Virus Evol. 2023 Jan 19;9(1):vead004. doi: 10.1093/ve/vead004. eCollection 2023.


H7N9 avian influenza viruses (AIVs) have caused over 1,500 documented human infections since emerging in 2013. Although wild-type H7N9 AIVs can be transmitted by respiratory droplets in ferrets, they have not yet caused widespread outbreaks in humans. Previous studies have revealed molecular determinants of H7N9 AIV host switching, but little is known about potential evolutionary constraints on this process.
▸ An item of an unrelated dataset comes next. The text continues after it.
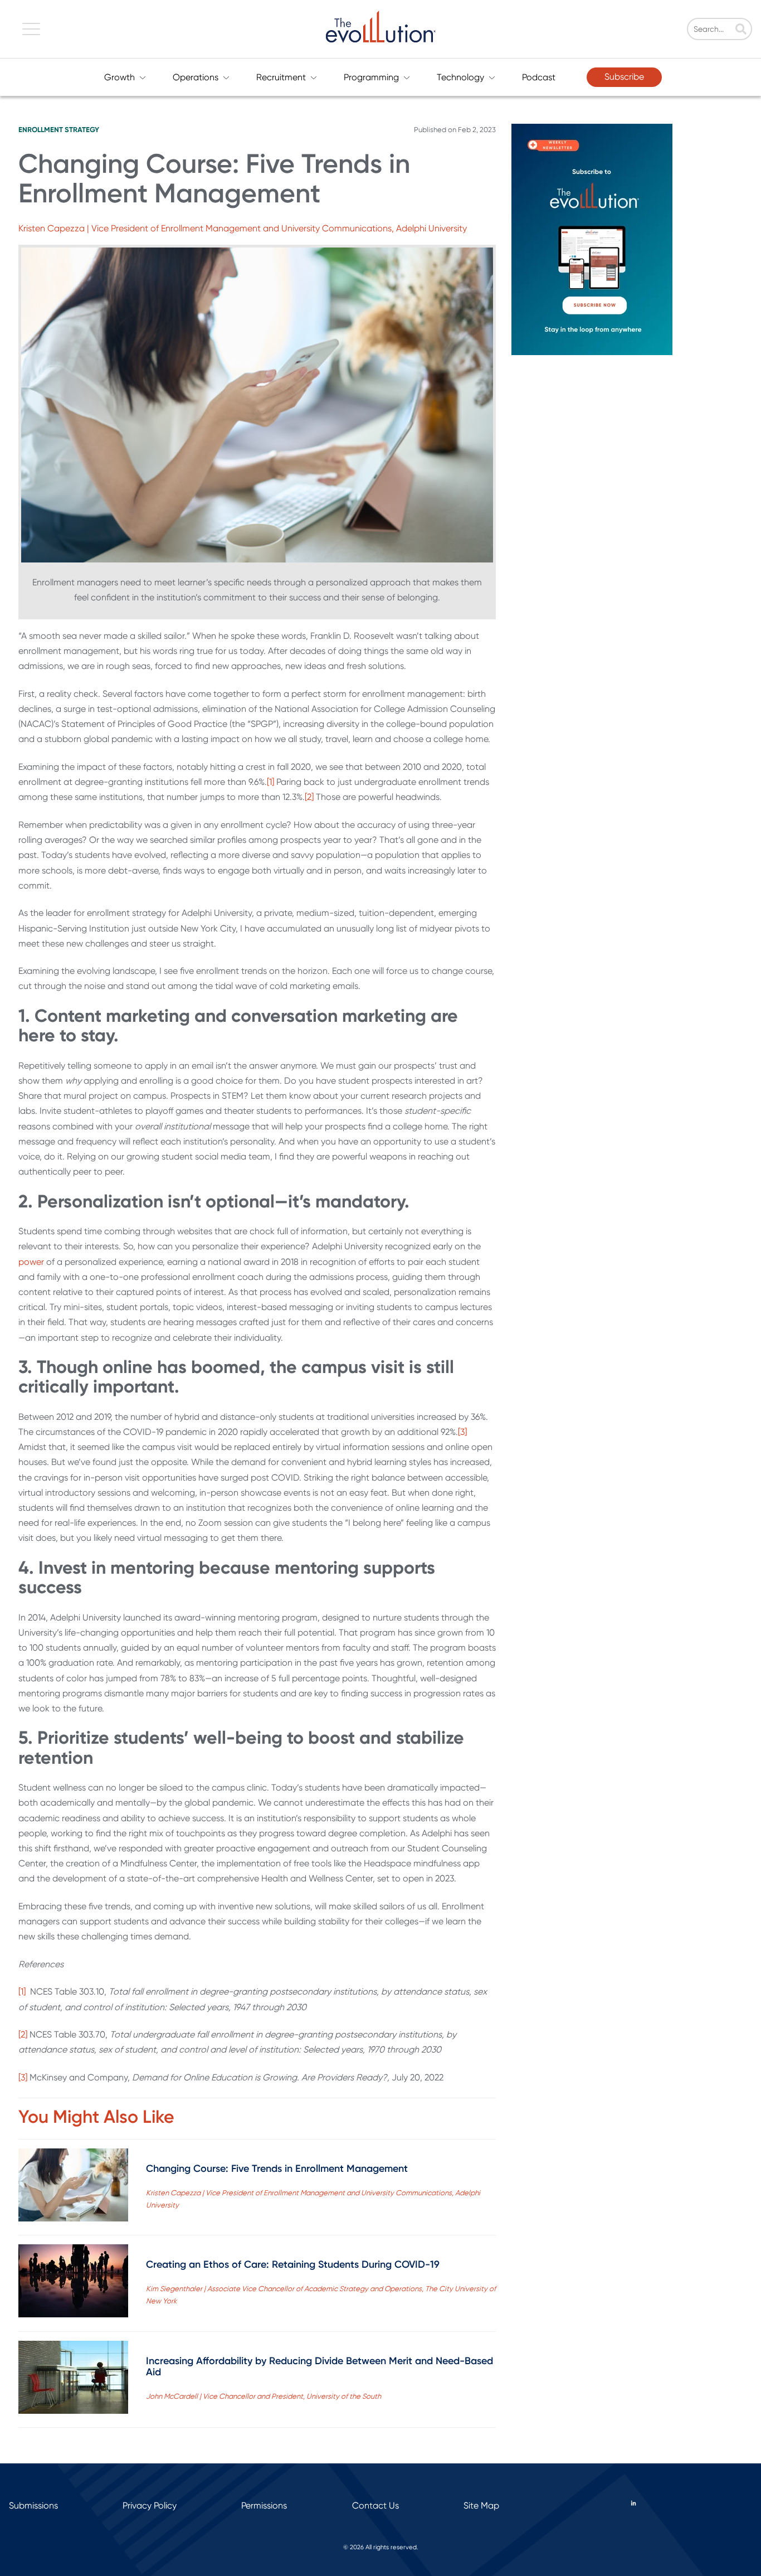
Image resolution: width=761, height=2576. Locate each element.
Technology (460, 77)
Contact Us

Here, we compare patterns of sequence evolution for H7N9 AIV and mammalian H1N1 viruses during replication and transmission in ferrets. We show that three main factors-purifying selection, stochasticity, and very narrow transmission bottlenecks-combine to severely constrain the ability of H7N9 AIV to effectively adapt to mammalian hosts in isolated, acute spillover events. We find rare evidence of natural selection favoring new, potentially mammal-adapting mutations within ferrets but no evidence of natural selection acting during transmission. We conclude that human-adapted H7N9 viruses are unlikely to emerge during typical spillover infections. Our findings are instead consistent with a model in which the emergence of a human-transmissible virus would be a rare and unpredictable, though highly consequential, 'jackpot' event. Strategies to control the total number of spillover infections will limit opportunities for the virus to win this evolutionary lottery.

Keywords: avian influenza; host adaptation; transmission; within-host evolution.